= UNCOL =

UNCOL (Universal Computer Oriented Language) is a universal intermediate language for compilers. The idea was introduced in 1958, by a SHARE ad-hoc committee. It was never fully specified or implemented; in many ways it was more a concept than a language.

UNCOL was intended to make compilers economically available for each new instruction set architecture and programming language, thereby reducing an N×M problem to N+M. Each machine architecture would require just one compiler back end, and each programming language would require one compiler front end.
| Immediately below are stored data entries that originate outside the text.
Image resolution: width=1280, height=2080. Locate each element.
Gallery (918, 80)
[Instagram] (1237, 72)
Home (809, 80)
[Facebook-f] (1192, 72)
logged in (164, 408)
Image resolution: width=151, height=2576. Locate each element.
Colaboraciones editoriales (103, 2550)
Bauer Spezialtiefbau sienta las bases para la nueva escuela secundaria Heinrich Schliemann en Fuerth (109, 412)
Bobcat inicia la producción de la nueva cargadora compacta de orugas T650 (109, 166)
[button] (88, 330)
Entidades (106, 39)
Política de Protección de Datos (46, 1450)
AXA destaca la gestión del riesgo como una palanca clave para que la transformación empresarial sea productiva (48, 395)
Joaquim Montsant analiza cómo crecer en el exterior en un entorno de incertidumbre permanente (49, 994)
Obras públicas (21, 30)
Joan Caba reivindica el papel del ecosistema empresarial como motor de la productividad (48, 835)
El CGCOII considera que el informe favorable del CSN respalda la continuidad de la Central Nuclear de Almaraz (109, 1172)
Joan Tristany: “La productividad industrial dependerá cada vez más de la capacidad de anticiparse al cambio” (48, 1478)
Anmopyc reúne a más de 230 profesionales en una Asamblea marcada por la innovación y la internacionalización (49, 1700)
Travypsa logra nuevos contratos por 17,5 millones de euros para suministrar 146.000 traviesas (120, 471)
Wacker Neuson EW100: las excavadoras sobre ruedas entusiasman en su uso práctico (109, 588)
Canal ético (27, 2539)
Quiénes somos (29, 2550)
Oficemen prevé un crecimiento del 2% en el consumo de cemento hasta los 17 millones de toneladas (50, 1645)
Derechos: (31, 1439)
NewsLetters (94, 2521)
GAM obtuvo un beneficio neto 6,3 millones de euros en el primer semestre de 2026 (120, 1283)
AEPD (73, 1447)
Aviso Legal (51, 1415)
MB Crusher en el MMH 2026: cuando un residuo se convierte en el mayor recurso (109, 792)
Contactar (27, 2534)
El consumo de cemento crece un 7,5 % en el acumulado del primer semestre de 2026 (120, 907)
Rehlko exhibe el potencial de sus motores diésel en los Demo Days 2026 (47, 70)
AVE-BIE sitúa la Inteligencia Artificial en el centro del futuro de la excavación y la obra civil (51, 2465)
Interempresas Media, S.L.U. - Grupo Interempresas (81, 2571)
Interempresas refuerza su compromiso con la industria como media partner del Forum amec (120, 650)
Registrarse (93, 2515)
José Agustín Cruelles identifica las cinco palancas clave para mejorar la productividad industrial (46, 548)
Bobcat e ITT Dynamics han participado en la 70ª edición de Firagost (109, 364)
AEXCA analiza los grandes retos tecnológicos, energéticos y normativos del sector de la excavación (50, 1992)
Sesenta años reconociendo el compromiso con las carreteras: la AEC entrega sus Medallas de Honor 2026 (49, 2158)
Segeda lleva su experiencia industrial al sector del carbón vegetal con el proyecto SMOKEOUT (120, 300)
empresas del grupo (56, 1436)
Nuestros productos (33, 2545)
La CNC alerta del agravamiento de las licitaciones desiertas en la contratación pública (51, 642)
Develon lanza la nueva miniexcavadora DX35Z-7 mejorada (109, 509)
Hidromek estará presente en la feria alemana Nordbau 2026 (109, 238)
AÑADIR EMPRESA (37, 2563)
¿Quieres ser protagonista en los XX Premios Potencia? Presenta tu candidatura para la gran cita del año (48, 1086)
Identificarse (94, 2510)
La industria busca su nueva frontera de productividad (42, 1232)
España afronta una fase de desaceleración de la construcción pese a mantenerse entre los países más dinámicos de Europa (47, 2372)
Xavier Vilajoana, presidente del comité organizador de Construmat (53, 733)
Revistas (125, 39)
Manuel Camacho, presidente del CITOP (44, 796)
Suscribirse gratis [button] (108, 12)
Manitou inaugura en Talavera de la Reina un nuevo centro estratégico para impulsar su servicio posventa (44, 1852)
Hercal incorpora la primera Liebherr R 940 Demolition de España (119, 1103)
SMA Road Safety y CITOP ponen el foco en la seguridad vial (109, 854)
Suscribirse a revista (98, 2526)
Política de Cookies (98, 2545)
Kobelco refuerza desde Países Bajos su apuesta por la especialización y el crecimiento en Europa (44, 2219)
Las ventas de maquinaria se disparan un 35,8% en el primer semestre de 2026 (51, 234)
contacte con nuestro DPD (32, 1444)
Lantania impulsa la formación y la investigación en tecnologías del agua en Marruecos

This was a very ambitious goal because compiler technology was in its infancy, and little was standardized in computer hardware and software.

==History==
The concept of such a universal intermediate language is old: the
SHARE report (1958) already says "[it has] been discussed by many independent persons as long ago as 1954." Macrakis (1993) summarizes its fate:

UNCOL was an ambitious effort for the early 1960s. An attempt to solve the compiler-writing problem, it ultimately failed because language and compiler technology were not yet mature.
In the 1970s, compiler-compilers ultimately contributed to solving the problem that UNCOL set itself: the economical production of compilers for new languages and new machines.

UNCOL is sometimes used as a generic term for the idea of a universal intermediate language. The Architecture Neutral Distribution Format is an example of an UNCOL in this sense, as are various bytecode systems such as UCSD Pascal's p-code, and most notably Java bytecode.